Data Masking Techniques
Substitution
This technique consists of randomly replacing the contents of a column of data with information that looks similar but is completely unrelated to the real details. For example, the surnames in a customer database could be sanitized by replacing the real last names with surnames drawn from a largish random list.
Substitution is very effective in terms of preserving the look and feel of the existing data. The downside is that a largish store of substitutable information must be available for each column to be substituted. For example, to sanitize surnames by substitution, a list of random last names must be available. Then to sanitize telephone numbers, a list of phone numbers must be available. Frequently, the ability to generate known invalid data (credit card numbers that will pass the checksum tests but never work) is a nice-to-have feature.
Substitution data can sometimes be very hard to find in large quantities – however any data masking software should contain datasets of commonly required items. When evaluating data masking software the size, scope and variety of the datasets should be considered. Another useful feature to look for is the ability to build your own custom datasets and add them for use in the masking rules.
Shuffling
Shuffling is similar to substitution except that the substitution data is derived from the column itself. Essentially the data in a column is randomly moved between rows until there is no longer any reasonable correlation with the remaining information in the row.
There is a certain danger in the shuffling technique. It does not prevent people from asking questions like “I wonder if so-and-so is on the supplier list?” In other words, the original data is still present and sometimes meaningful questions can still be asked of it. Another consideration is the algorithm used to shuffle the data. If the shuffling method can be determined, then the data can be easily “un-shuffled”. For example, if the shuffle algorithm simply ran down the table swapping the column data in between every group of two rows it would not take much work from an interested party to revert things to their un-shuffled state.

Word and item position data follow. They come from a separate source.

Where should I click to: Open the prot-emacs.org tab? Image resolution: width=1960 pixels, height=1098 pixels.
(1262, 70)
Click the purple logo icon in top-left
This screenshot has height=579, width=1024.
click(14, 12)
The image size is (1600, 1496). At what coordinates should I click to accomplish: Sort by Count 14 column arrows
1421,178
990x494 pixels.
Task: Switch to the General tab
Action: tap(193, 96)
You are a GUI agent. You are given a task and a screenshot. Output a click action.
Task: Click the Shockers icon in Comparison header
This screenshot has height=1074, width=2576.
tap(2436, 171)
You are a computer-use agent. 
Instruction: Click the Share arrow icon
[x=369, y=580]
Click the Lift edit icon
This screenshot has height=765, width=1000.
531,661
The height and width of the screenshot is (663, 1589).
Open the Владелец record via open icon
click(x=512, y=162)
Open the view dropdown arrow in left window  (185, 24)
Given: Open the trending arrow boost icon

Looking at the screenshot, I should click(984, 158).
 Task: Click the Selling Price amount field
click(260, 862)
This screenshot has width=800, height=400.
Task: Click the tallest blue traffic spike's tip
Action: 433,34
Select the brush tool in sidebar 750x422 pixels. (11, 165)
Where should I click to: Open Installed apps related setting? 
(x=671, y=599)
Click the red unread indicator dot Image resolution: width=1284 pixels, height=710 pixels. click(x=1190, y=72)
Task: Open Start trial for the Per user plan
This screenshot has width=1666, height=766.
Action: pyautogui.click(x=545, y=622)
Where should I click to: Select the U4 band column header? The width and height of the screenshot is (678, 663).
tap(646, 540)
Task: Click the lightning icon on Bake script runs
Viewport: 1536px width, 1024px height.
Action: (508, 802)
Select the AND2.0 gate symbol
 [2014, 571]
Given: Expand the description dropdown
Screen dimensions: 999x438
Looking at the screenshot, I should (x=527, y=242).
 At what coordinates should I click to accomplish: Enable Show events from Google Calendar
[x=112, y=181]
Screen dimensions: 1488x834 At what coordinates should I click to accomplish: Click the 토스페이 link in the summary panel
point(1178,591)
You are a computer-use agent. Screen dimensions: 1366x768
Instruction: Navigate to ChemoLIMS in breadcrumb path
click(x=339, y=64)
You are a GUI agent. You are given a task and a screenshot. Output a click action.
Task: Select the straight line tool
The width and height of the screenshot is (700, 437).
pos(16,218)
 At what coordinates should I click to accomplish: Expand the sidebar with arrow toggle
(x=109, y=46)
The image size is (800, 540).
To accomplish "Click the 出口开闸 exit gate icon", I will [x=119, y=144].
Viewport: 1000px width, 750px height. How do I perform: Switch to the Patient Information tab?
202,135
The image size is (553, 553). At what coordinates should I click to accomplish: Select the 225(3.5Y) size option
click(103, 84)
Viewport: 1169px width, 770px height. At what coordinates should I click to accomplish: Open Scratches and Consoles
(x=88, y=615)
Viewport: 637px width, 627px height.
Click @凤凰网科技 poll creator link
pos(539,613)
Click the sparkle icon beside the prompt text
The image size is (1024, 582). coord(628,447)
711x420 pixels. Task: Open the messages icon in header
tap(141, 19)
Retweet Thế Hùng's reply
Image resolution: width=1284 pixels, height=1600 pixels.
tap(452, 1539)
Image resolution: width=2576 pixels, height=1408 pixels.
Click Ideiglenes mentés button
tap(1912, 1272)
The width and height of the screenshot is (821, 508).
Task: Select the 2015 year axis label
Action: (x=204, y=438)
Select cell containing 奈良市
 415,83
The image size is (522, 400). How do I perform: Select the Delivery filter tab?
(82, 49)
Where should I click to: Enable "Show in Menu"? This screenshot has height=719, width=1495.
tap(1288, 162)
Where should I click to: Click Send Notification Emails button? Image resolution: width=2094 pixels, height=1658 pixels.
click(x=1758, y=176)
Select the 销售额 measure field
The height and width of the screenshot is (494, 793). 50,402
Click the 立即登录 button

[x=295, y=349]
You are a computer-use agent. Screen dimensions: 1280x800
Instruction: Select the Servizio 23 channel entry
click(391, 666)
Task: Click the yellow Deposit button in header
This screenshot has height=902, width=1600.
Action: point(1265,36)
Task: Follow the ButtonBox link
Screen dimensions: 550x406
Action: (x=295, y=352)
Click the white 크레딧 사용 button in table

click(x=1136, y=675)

Shuffling is rarely effective when used on small amounts of data. For example, if there are only 5 rows in a table it probably will not be too difficult to figure out which of the shuffled data really belongs to which row. On the other hand, if a column of numeric data is shuffled, the sum and average of the column still work out to the same amount. This can sometimes be useful. Shuffle rules are best used on large tables and leave the look and feel of the data intact. They are fast, but great care must be taken to use a sophisticated algorithm to randomise the shuffling of the rows.
Number and Date Variance
The Number Variance technique is useful on numeric or date data. Simply put, the algorithm involves modifying each number or date value in a column by some random percentage of its real value. This technique has the nice advantage of providing a reasonable disguise for the data while still keeping the range and distribution of values in the column to within existing limits. For example, a column of salary details might have a random variance of ±10% placed on it. Some values would be higher, some lower but all would be not too far from their original range. Date fields are also a good candidate for variance techniques. Birth dates, for example, could be varied with in an arbitrary range of ± 120 days which effectively disguises the personally identifiable information while still preserving the distribution. The variance technique can prevent attempts to discover true records using known date data or the exposure of sensitive numeric or date data.
Encryption
This technique offers the option of leaving the data in place and visible to those with the appropriate key while remaining effectively useless to anybody without the key. This would seem to be a very good option – yet, for anonymous test databases, it is one of the least useful techniques.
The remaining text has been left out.